- **EXERCICES**
1 > D'après l'extrait, que redeviennent les papiers lorsqu'ils s'accordent avec le sens qu'ils ont en anglais ?
2 > Traduisez en anglais cette phrase de l'extrait : « Ces papiers d'Amérique(s) sont aussi à leur manière les papiers d'un jour. »

- **EXTRAIT FOURNI**
○ ○ ○ ○ ○ ○ ○
Ces papiers d'Amérique(s) sont aussi à leur manière les papiers d'un jour.

Un journal, peut-être ? Un carnet, plus sûrement. Des notes et des impressions. Des textes gouvernés par la circonstance. Improvisés quand il faut. Mal écrits souvent, à la hâte ou sur le vif.

D’une intention encore mal éclaircie. Ils (se) cherchent moins quelque patronage littéraire qu'à découvrir cette intention.

Des papiers, encore. Drôle de matière. Moins emblème que dissonance, lorsqu’on les mesure à leurs ponctuations numériques. Il arrive toutefois qu'ils s’accordent avec le sens qu'ils possèdent en langue anglaise. Ils (re)deviennent alors une catégorie du discours.
○ ○ ○ ○ ○ ○ ○
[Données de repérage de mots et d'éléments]
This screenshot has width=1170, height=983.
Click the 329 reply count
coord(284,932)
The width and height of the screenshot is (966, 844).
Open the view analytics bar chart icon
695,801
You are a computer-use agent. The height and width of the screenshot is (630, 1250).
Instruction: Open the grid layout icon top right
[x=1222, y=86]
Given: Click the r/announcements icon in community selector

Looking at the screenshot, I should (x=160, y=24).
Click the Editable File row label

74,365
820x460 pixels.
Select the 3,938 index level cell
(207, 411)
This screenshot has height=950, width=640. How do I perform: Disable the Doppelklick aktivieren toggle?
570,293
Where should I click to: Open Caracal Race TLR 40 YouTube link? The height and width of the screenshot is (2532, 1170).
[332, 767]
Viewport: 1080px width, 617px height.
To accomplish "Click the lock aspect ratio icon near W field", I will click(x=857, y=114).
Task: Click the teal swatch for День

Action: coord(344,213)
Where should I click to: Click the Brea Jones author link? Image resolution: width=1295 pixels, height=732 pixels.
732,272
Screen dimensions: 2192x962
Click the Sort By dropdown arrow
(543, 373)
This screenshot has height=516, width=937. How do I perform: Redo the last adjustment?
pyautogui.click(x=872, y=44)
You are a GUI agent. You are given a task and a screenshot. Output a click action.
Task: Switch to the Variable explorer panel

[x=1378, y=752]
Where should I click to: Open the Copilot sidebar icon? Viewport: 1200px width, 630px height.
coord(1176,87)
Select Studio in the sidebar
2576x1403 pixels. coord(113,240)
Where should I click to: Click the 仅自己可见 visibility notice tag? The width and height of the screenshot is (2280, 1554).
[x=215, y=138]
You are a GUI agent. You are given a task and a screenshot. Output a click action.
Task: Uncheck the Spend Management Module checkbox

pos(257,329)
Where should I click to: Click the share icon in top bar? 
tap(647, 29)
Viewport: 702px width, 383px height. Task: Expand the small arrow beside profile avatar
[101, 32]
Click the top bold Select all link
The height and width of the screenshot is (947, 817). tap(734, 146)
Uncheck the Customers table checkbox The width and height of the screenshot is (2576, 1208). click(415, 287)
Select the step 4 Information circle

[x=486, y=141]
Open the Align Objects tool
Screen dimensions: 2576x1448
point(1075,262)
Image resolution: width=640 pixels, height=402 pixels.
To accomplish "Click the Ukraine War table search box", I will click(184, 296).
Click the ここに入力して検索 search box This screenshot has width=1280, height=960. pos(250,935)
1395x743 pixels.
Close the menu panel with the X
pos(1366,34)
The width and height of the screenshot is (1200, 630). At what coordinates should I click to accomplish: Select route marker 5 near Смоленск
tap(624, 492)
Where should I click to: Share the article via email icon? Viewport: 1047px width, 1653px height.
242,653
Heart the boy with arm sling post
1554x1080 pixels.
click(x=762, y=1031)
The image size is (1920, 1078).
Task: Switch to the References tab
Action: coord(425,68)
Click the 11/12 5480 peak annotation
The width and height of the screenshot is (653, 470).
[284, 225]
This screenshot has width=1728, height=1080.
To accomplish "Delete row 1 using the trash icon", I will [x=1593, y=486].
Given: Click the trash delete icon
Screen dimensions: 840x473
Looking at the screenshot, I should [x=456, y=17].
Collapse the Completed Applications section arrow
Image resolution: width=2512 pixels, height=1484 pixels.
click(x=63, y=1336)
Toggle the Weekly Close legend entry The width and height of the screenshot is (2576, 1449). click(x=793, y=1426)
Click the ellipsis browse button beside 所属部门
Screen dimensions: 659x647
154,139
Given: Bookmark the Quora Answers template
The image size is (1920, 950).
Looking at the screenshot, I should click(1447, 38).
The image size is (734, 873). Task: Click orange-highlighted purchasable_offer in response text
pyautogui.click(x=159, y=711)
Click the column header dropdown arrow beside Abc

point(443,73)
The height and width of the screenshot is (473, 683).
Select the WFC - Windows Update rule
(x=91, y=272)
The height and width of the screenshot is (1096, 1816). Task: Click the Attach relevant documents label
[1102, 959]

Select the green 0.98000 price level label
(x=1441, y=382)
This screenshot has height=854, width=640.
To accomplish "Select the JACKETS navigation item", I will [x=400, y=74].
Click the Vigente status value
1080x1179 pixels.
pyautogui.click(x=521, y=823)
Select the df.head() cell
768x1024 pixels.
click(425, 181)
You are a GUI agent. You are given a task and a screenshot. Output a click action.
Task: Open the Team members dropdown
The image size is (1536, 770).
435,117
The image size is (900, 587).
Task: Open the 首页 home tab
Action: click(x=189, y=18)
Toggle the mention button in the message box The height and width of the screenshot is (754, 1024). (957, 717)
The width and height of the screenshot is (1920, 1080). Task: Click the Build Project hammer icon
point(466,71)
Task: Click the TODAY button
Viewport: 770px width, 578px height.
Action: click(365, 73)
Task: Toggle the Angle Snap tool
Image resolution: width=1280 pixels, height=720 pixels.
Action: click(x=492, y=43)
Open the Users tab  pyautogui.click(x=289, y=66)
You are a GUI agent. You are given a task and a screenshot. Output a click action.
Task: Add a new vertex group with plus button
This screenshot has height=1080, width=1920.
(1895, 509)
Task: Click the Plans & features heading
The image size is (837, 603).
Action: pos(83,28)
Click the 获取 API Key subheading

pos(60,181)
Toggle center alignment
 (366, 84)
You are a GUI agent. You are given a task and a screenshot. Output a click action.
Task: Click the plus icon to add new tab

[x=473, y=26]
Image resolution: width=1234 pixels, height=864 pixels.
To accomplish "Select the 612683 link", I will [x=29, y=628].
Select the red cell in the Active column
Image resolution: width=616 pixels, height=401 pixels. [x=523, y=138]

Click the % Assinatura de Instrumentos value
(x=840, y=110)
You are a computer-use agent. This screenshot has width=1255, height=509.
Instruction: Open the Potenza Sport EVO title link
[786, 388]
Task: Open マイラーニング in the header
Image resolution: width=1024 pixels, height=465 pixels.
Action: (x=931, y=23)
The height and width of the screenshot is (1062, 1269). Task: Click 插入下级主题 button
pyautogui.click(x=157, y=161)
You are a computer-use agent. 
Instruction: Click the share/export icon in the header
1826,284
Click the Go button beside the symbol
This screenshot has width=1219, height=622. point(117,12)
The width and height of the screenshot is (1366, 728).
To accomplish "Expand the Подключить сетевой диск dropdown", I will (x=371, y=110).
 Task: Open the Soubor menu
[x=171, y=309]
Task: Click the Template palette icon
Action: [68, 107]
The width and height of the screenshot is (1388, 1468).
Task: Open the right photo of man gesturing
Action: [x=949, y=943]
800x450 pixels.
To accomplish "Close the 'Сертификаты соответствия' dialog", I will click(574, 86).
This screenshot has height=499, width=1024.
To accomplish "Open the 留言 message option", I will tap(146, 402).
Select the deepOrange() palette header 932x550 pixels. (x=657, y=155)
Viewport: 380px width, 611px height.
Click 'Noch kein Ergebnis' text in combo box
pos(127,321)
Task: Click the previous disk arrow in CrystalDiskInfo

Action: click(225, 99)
○ ○ ○ ○ ○ ○ ○
- **CORRIGÉ DES EXERCICES**
1 > Ils redeviennent une catégorie du discours.

2 > These papers from America(s) are also, in their own way, the papers of a day.